最後に、繰り返しになるが、筆者は山口真帆さん暴行事件について報道などで公になっている以上の情報を一切知らない。そのため、山口さんとAKSで主張が食い違っている点の真偽は判断できない。だが、ここまで積み上げてきた客観的な「事実」がどちらの主張に正当性があるのか判断する助けになれば幸いだ。
-----------------------------------------------
以下、考察2点を導くために信号無視話法分析した質疑内容
信号無視話法 分析結果
山口真帆さん反論ツイート前の松村取締役の全質疑
以下、山口さんが反論ツイートをする開始40分頃までの質疑を信号無視話法分析した結果。
4問目に論点のすり替えが見られるため、赤信号と判定。
質問内容:調査報告書に対する山口さんの納得の有無
↓すり替え
回答内容:山口さんの心の傷
また、山口さんの主張と食い違う部分はあるが、質問には回答している箇所は青信号と判定している。これ以降も同様。
5問目に論点のすり替えが見られるため、赤信号と判定。
質問内容:スタッフの私的領域接触の調査結果
↓すり替え
回答内容:メンバーの私的領域接触が判明した経緯
太字で示したように、「スタッフ→メンバー」や「調査結果→判明した経緯」と微妙に論点をずらしている。これは質問を勘違いしたのではなく、意図的に論点をずらしている可能性が高いと考えられる。
スタッフの一部ファンとの私的領域での接触は、この後も繰り返し質問される内容だが、松村取締役はこの点に関しては、論点すり替えに終始し、頑なに答えない。
1問目に論点のすり替えが見られるため、赤信号と判定。
質問内容:運営スタッフのファン交流の有無
↓すり替え
回答内容:ファン交流の定義
質問内容:運営スタッフのファン交流の有無
↓すり替え
回答内容:ファン交流の教育方針
やはり、スタッフとファンの交流や接触には頑なに答えない姿勢が読み取れる。
3〜4問目に論点のすり替えが見られるため、赤信号と判定。
質問内容:ガバナンス等に秋元康氏が関与するか
↓すり替え
回答内容:ガバナンス等の中心的な担当者
質問内容:ガバナンス等に秋元康氏が関与するか
↓すり替え
回答内容:クリエイティブな部分に秋元康氏が関与するか
秋元康氏に関する質問にも答えない。
2〜3問目に論点のすり替えが見られるため、赤信号と判定。
質問内容:12月28日以降の対応の経緯(特に劇場での謝罪)
□ □ □ □
### 作業一覧:
1: 上の本文抜粋で、松村取締役が論点のすり替えに終始し、頑なに答えないとされているのはどの点についてか。
2: 上の本文抜粋を2文で要約してください。

### データ抜粋:
□ □ □ □
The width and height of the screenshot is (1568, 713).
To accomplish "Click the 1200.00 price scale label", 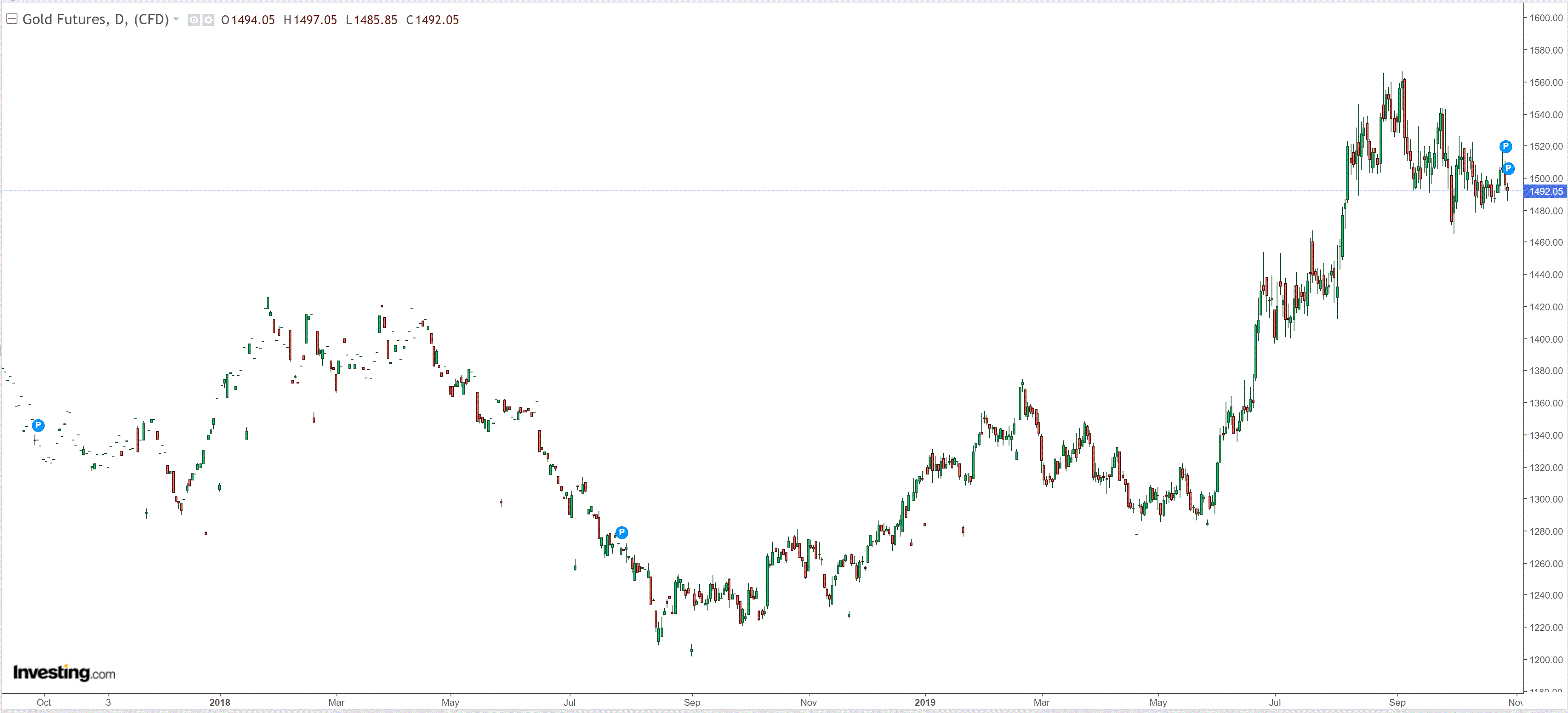I will 1546,659.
□ □ □ □
### 各作業の解答:
1: スタッフの一部ファンとの私的領域での接触についてだ。

2: 筆者は、山口真帆さん暴行事件について公になっている以上の情報を知らないため、山口さんとAKSの主張の真偽は判断できない。それでも、客観的な事実が判断の助けになればとして、松村取締役の質疑を信号無視話法で分析し、スタッフとファンの交流や接触、秋元康氏の関与に関する質問で論点のすり替えが見られるとして赤信号と判定している。